PROBLEM TO WORK ON
In the entries below, find the line with "Клипарты (45, 191)" and the line with "Explore by Topic (90, 349)". Reproduce those two lines and every line between them exactly, and nothing more.

[Records from a dataset]
::::::::::
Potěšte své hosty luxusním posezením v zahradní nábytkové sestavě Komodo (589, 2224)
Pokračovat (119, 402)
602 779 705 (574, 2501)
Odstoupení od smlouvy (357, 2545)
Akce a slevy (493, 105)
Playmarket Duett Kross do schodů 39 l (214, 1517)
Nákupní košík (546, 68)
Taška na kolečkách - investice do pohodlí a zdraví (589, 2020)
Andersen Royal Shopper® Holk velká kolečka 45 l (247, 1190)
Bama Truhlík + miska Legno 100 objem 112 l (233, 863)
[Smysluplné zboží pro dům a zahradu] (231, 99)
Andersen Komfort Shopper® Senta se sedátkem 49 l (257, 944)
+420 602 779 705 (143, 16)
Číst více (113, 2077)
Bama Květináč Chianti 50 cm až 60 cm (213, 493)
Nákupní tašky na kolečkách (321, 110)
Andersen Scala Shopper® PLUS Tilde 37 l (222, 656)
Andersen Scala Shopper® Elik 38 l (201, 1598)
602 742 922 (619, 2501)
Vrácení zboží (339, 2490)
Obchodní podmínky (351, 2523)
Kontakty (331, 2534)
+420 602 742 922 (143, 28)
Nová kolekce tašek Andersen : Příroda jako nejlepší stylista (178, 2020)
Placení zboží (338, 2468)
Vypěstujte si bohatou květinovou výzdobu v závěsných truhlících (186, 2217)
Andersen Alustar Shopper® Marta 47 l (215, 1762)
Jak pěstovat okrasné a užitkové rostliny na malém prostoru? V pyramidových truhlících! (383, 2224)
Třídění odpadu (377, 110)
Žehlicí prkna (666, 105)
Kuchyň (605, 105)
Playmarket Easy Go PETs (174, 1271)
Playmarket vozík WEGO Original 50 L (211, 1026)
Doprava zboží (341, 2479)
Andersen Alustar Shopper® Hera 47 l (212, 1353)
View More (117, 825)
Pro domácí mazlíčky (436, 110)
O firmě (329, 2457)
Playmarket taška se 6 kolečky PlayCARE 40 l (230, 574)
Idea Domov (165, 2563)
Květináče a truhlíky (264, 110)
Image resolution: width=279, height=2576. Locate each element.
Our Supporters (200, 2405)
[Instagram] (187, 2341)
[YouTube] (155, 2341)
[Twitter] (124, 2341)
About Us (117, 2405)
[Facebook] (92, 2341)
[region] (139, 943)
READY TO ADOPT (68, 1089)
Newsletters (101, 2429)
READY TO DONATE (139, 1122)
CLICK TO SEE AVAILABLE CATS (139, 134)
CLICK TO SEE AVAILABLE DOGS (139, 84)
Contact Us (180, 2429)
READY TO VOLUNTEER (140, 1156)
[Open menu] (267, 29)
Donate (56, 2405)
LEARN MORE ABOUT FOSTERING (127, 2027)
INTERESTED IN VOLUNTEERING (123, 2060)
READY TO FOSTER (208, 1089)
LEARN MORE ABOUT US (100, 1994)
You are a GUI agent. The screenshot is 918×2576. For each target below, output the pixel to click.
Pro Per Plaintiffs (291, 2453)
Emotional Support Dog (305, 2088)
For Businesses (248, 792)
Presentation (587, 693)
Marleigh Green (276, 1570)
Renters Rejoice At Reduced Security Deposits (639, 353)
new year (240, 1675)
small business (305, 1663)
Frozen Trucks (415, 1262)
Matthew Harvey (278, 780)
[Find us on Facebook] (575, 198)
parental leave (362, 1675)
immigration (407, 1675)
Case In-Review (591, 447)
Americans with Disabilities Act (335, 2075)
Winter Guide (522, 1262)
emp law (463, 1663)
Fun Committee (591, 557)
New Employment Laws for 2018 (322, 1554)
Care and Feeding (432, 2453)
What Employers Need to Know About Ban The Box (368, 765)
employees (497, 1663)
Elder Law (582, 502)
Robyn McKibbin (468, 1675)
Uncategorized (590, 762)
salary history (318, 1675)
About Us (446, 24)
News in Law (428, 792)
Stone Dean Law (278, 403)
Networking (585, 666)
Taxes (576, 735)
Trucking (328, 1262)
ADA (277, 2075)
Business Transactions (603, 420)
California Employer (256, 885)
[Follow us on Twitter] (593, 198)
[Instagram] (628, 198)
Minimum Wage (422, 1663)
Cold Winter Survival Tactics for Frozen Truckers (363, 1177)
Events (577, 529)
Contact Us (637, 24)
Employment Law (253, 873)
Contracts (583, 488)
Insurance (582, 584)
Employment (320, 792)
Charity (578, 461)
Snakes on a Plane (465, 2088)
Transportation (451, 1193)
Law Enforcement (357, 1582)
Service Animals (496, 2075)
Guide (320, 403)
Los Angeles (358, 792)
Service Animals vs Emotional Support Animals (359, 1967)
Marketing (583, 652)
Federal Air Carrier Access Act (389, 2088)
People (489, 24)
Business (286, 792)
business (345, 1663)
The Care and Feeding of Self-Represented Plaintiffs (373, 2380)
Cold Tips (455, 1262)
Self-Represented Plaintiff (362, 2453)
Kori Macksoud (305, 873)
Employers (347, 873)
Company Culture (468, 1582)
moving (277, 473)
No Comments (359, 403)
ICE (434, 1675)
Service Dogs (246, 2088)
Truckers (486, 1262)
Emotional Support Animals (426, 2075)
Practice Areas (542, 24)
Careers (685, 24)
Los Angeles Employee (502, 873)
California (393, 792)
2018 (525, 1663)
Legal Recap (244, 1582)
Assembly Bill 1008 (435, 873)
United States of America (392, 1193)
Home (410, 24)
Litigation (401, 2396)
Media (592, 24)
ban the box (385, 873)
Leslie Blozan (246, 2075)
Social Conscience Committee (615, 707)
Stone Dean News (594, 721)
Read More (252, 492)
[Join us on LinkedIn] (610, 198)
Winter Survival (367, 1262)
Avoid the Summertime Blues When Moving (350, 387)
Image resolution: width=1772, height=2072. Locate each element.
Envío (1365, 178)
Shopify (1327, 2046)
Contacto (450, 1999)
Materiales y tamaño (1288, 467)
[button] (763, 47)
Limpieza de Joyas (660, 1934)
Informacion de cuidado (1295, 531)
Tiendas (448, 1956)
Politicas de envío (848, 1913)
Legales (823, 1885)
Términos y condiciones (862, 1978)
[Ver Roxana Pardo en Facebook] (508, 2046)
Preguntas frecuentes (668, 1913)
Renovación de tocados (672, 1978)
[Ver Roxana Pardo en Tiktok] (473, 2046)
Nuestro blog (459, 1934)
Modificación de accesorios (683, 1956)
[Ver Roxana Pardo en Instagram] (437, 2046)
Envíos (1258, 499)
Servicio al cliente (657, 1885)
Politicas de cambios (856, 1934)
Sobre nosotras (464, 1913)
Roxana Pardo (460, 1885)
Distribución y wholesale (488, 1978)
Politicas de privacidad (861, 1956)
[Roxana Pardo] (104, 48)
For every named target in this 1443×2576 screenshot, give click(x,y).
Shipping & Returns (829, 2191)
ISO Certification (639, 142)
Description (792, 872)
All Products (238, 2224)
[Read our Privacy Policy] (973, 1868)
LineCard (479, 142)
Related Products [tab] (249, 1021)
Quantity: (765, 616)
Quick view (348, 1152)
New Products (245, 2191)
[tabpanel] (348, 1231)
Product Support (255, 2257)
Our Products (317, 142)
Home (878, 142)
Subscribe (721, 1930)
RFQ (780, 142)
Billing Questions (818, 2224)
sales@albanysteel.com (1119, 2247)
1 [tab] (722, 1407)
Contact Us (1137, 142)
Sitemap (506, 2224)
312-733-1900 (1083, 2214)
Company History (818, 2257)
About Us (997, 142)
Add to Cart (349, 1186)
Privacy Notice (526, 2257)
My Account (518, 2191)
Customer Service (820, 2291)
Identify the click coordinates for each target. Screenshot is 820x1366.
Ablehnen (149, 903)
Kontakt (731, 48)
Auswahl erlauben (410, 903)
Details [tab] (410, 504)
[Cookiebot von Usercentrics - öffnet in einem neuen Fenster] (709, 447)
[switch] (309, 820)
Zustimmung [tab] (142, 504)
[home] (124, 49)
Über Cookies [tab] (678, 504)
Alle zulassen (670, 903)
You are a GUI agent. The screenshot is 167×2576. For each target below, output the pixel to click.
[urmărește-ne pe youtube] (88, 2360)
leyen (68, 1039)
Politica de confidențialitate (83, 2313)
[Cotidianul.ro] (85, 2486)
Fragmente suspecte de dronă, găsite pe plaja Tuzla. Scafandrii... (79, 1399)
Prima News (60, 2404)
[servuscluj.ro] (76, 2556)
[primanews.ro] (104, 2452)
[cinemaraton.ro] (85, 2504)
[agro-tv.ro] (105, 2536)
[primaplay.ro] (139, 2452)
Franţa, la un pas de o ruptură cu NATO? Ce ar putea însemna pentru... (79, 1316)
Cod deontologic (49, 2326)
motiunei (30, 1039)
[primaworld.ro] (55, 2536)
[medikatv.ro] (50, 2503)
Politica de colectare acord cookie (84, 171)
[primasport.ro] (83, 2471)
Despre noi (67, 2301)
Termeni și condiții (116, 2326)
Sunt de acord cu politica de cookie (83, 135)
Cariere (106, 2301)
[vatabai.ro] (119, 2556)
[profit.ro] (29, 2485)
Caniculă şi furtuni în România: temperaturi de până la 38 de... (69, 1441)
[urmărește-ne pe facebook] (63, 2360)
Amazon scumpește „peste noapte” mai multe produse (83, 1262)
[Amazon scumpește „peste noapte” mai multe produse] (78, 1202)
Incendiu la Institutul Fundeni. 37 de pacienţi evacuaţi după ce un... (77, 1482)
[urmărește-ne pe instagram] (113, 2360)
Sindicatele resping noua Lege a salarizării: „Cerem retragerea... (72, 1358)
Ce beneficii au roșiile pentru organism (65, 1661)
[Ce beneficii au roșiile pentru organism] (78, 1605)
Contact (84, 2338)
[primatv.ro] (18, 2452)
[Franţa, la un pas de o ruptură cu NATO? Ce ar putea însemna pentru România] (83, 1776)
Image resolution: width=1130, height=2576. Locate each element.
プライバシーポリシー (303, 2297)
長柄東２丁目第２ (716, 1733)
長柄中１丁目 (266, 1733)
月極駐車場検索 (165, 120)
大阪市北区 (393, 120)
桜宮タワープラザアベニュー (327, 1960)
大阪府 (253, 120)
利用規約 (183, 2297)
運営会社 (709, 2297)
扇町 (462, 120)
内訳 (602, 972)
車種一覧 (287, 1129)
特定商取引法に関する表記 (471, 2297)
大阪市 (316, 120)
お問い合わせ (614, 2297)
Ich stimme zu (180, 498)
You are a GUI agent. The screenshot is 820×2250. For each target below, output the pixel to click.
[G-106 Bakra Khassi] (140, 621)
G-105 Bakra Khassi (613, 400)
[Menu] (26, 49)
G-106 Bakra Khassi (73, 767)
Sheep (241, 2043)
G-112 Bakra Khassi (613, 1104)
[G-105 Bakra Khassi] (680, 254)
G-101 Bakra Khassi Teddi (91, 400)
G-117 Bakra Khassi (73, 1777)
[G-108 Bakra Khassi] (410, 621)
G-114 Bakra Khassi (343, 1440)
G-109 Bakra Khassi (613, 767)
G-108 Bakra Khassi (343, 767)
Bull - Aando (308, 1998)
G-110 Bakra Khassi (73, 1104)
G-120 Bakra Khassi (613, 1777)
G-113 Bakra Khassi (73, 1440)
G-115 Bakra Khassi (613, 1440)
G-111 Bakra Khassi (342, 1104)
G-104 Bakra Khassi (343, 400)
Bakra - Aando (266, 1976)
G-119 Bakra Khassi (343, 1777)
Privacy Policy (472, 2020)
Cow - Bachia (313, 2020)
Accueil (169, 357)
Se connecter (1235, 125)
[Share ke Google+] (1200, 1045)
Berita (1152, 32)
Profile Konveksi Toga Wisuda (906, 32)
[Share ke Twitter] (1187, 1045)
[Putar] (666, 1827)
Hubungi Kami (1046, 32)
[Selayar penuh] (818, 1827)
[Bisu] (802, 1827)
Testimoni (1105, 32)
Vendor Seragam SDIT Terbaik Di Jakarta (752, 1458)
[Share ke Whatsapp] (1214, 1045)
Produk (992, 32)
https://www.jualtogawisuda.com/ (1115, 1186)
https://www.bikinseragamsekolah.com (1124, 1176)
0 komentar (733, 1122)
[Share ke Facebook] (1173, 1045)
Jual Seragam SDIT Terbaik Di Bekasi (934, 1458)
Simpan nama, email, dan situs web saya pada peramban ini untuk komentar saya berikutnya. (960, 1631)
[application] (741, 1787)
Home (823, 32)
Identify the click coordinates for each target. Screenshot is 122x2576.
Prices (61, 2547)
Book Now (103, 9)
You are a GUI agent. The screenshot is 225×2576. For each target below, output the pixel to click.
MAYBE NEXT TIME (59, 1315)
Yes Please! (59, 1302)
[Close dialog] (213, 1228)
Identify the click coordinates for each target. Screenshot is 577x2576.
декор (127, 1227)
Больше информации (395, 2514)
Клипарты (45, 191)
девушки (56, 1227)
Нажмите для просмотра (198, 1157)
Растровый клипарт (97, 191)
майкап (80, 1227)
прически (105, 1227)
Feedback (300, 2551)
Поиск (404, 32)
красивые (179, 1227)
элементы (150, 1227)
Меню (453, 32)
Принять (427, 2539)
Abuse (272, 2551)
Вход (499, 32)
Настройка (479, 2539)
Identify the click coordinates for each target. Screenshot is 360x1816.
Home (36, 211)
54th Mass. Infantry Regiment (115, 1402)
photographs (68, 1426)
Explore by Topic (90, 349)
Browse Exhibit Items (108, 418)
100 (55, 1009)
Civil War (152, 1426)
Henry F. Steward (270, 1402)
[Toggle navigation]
::::::::::
REPLY
Клипарты (45, 191)
девушки (56, 1227)
Нажмите для просмотра (198, 1157)
Растровый клипарт (97, 191)
майкап (80, 1227)
прически (105, 1227)
Feedback (300, 2551)
Поиск (404, 32)
красивые (179, 1227)
элементы (150, 1227)
Меню (453, 32)
Принять (427, 2539)
Abuse (272, 2551)
Вход (499, 32)
Настройка (479, 2539)
Identify the click coordinates for each target. Screenshot is 360x1816.
Home (36, 211)
54th Mass. Infantry Regiment (115, 1402)
photographs (68, 1426)
Explore by Topic (90, 349)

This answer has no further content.